§ Stored data
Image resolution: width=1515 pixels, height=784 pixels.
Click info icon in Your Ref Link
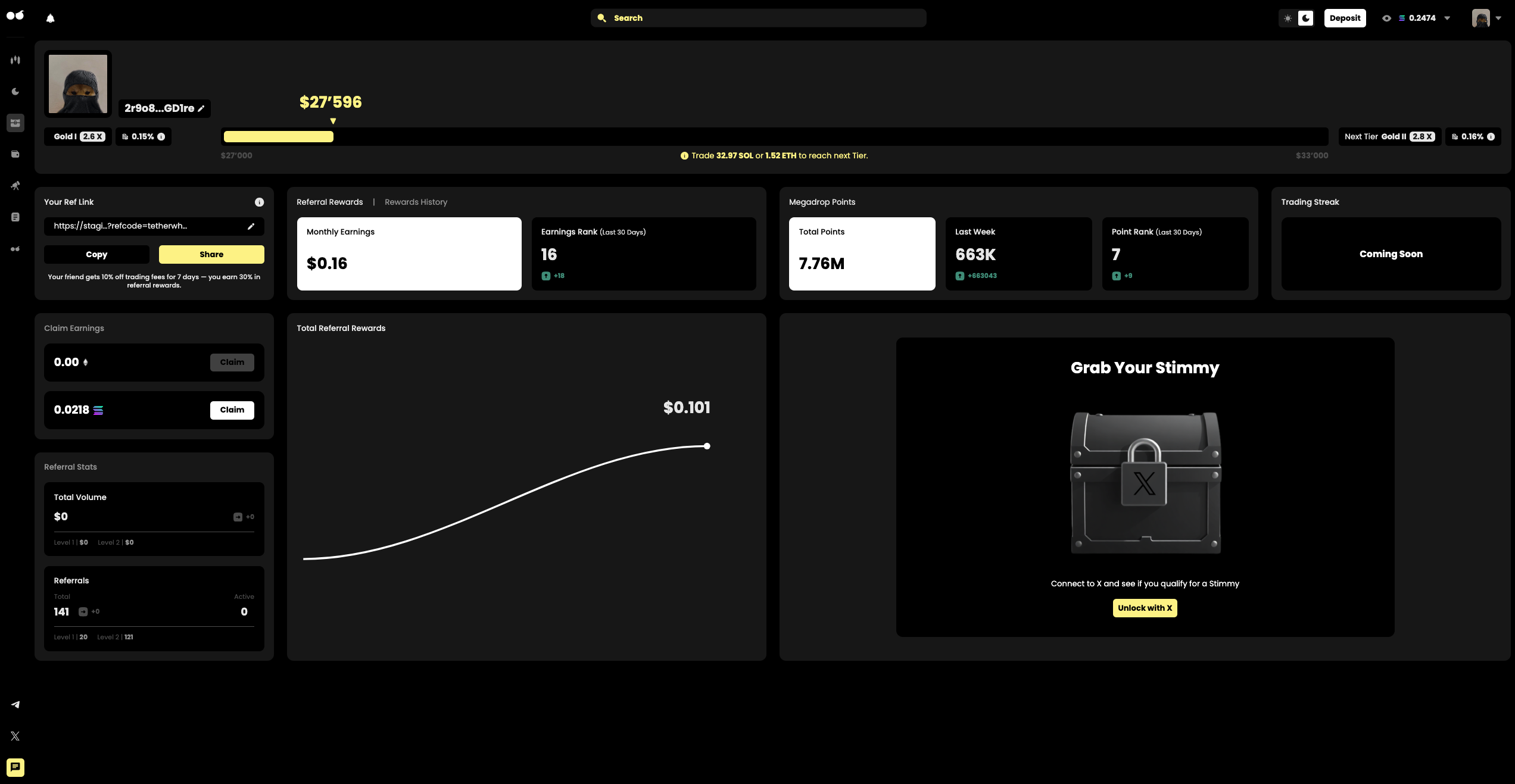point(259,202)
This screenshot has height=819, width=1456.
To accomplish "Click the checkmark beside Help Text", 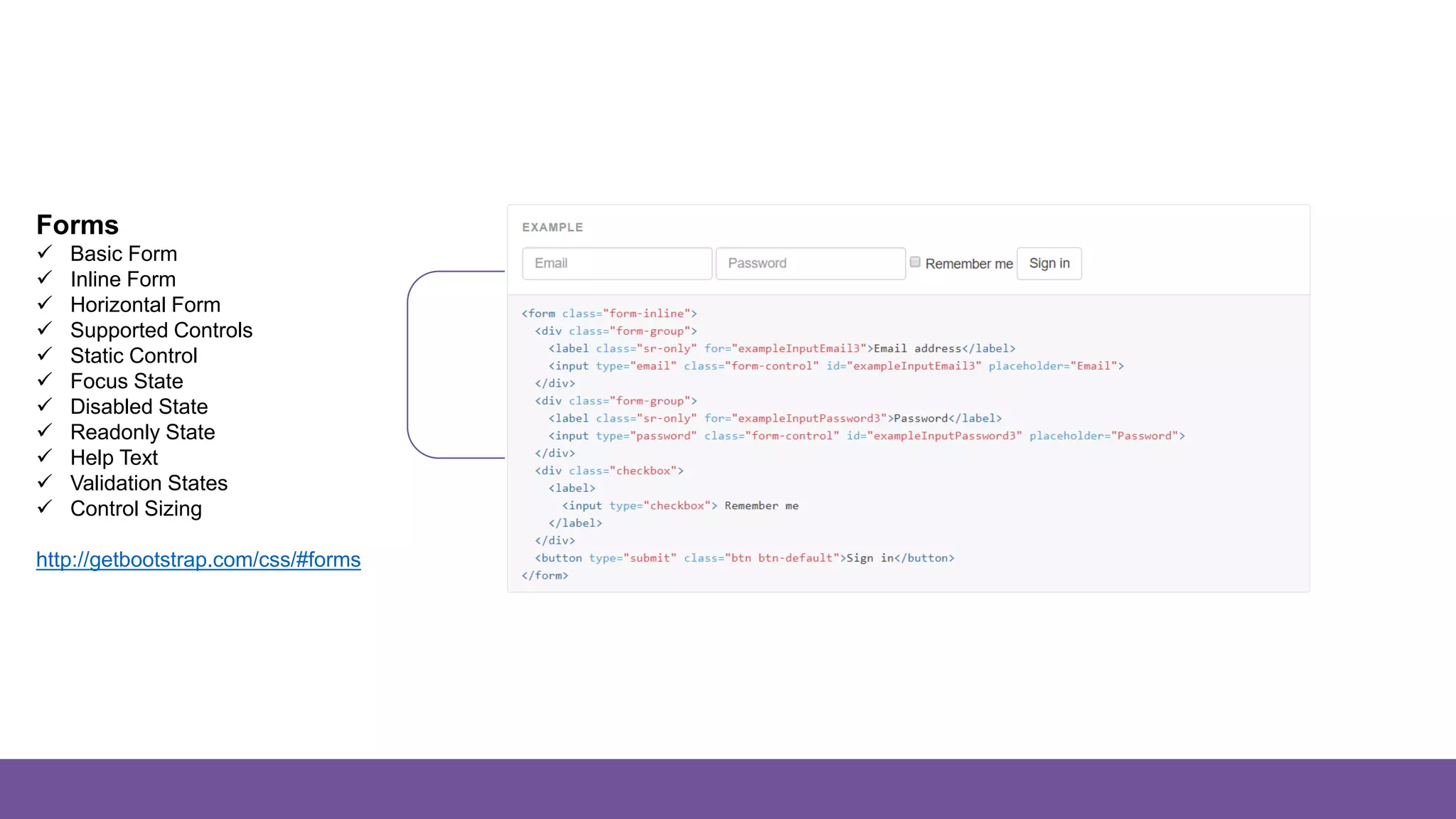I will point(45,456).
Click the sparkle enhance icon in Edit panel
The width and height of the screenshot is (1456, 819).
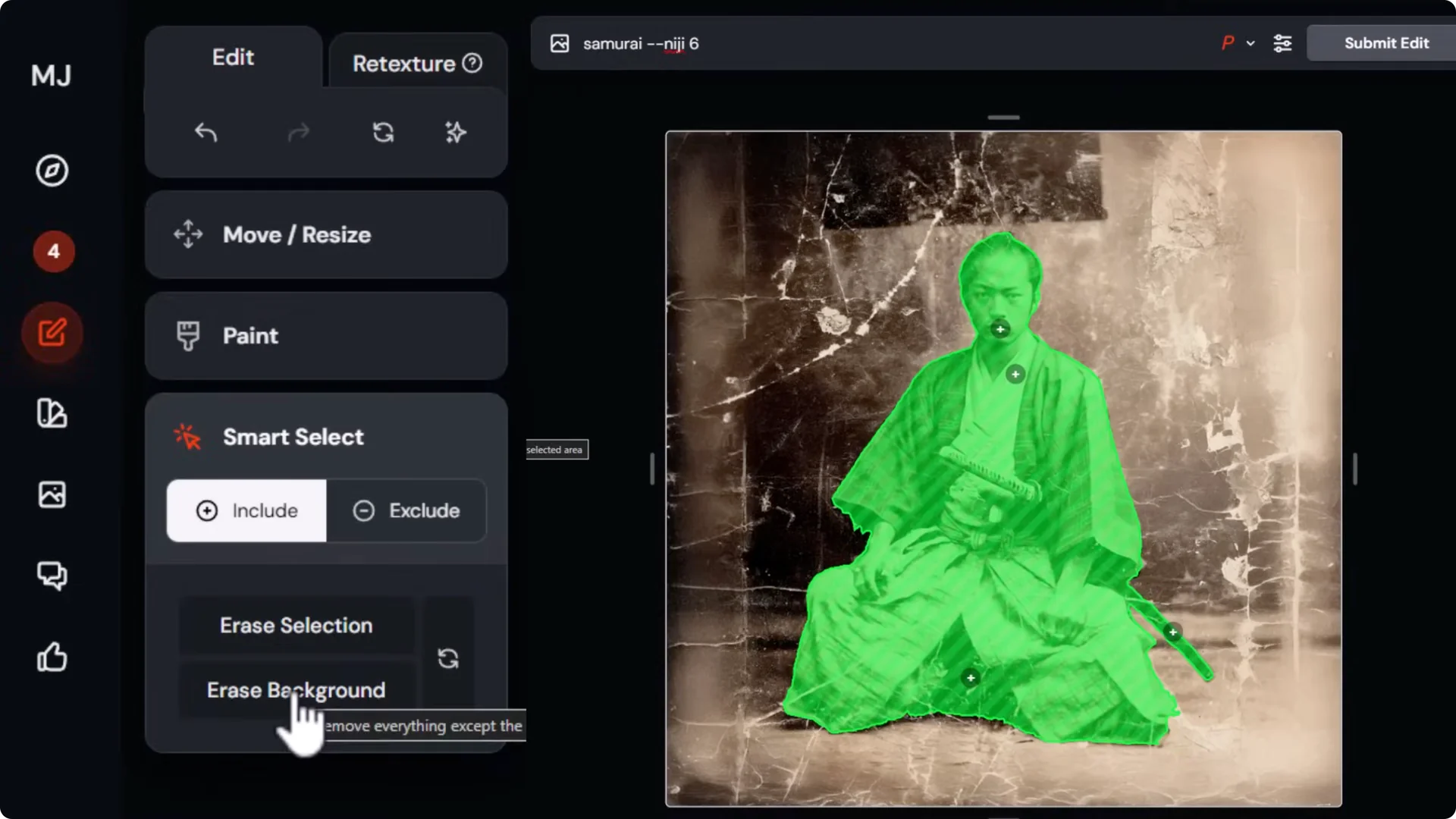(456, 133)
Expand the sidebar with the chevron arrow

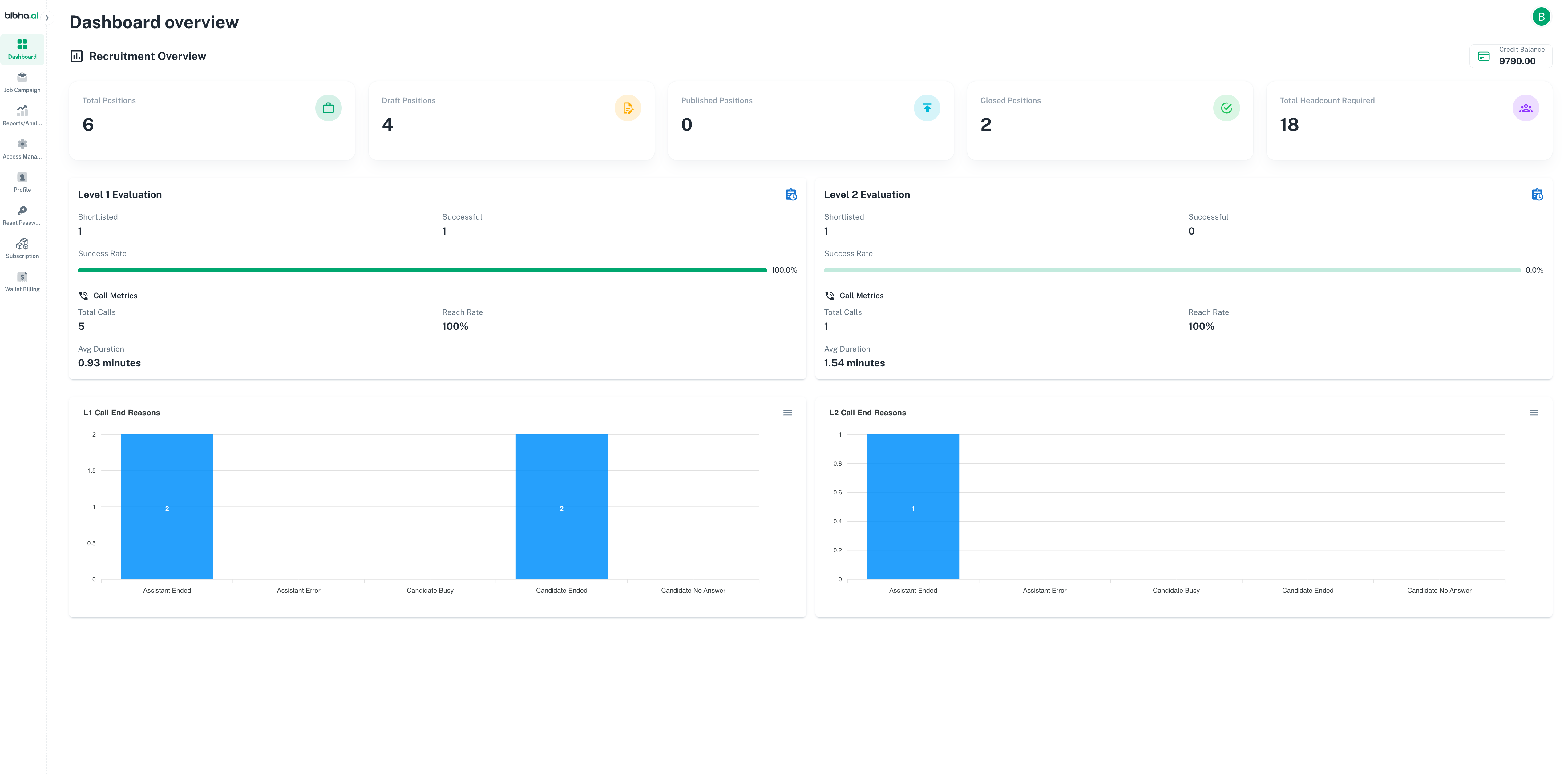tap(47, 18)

§ Prompt
Copy exactly and only this span: the line with "The width and" through the final line of the entries, both ends included, with the pictures left out.

§ Response
The width and height of the screenshot is (1456, 819).
(456, 133)
Expand the sidebar with the chevron arrow

tap(47, 18)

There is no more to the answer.